Fuzzy systems main asset over competing techniques has always been the capability to model expert qualitative knowledge. However, probably due to the limited scientific appeal, there has always been a scientific trend to disregard this simple but effective asset in favor of more hard-mathematical aspects of fuzzy systems. This can prove to be a mistake, especially when approaching qualitative real world dynamic systems, like, for instance, Social, Economical or Political Systems. Such systems are composed of a number of dynamic concepts or actors which are interrelated in complex ways usually including feedback links that propagate influences in complicated chains.
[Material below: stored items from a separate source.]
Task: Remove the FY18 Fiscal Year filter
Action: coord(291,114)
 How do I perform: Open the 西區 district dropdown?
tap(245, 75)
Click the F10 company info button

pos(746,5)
Axelrod [1] introduced Cognitive Maps (CMs) as a way to represent and analyze the structure of those systems, but techniques that allow simulating the evolution of cognitive maps through time, what one could call Dynamic Cognitive Maps (DCM), were not available or had serious limitations during more than two decades [5], [9]. Fuzzy sets should have been regarded as the ideal “tool” when considering modeling such systems. However, proper qualitative modeling was consecutively disregarded even when fuzzy systems were used by Kosko to approach the problem (Fuzzy Cognitive Maps) [3], [4], [5], [11], [12], [13]. Rule Based Fuzzy Cognitive Maps (RB-FCM) were introduced has a qualitative technique to solve the limitations of previous approaches to this problem. They can be used as a tool by non-engineers and/or non-mathematicians since they eliminate the need for complex mathematical knowledge when modeling dynamic qualitative systems.

Keywords

Fuzzy System Fuzzy Rule Causal Relation Causal Effect Membership Degree 
These keywords were added by machine and not by the authors. This process is experimental and the keywords may be updated as the learning algorithm improves.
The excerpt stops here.